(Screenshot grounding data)
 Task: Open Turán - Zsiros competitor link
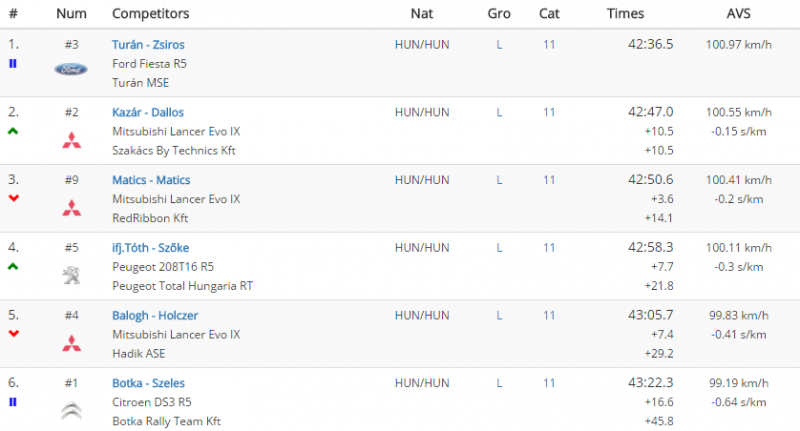148,45
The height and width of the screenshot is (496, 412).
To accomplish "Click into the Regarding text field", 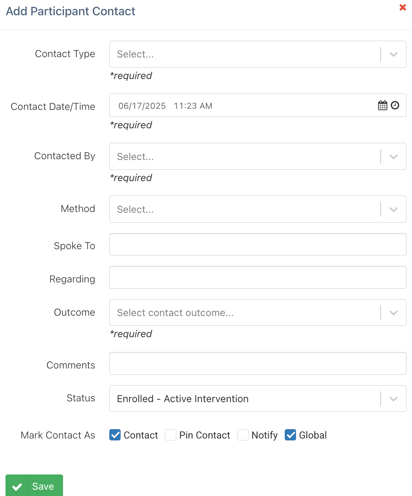I will click(258, 277).

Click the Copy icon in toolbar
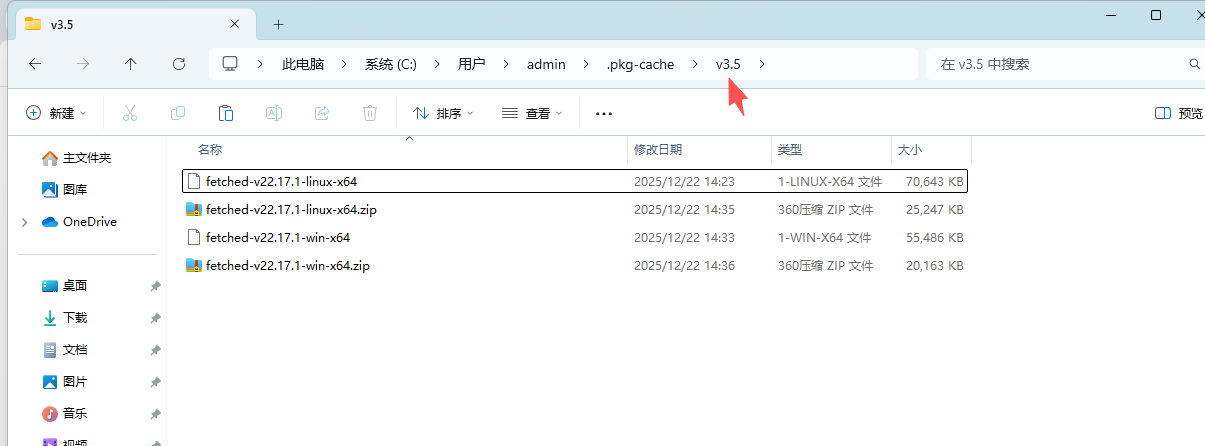pos(178,113)
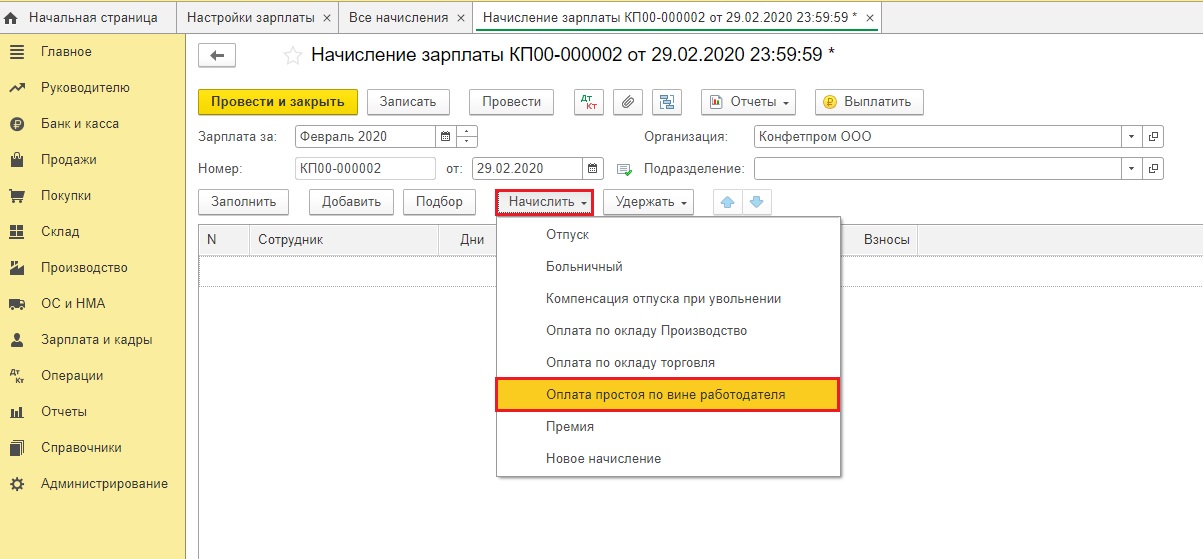This screenshot has height=559, width=1203.
Task: Expand the Организация dropdown list
Action: [x=1131, y=137]
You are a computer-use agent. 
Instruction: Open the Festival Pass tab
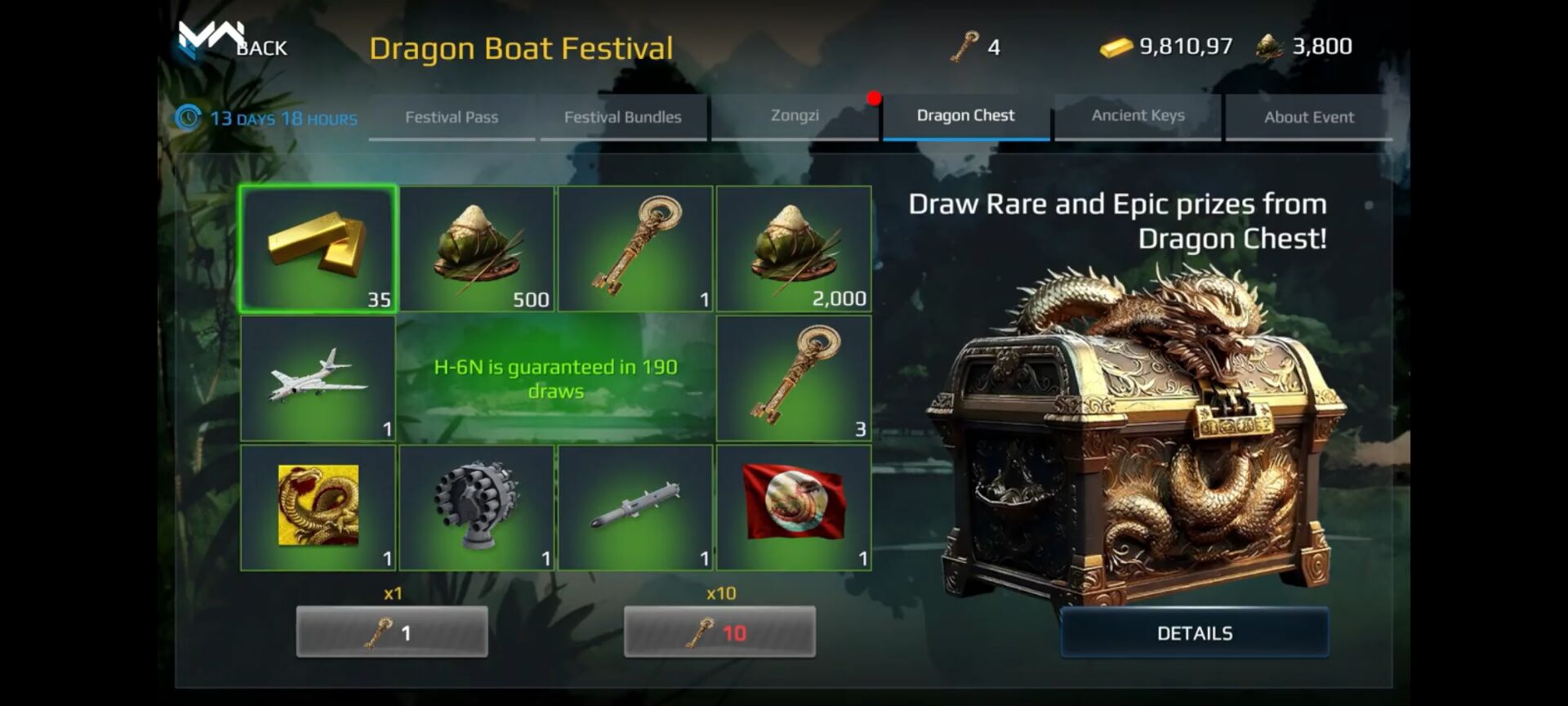point(452,117)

**INSTRUCTIONS TO FOLLOW:**
Where a line contains "Click the Copy icon in toolbar", begin there and transcribe every line through the last one of the records above, exactly and with no pictures.

**ANSWER SPACE:**
Click the Copy icon in toolbar
pos(178,113)
This screenshot has height=559, width=1203.
Task: Expand the Организация dropdown list
Action: [x=1131, y=137]
You are a computer-use agent. 
Instruction: Open the Festival Pass tab
point(452,117)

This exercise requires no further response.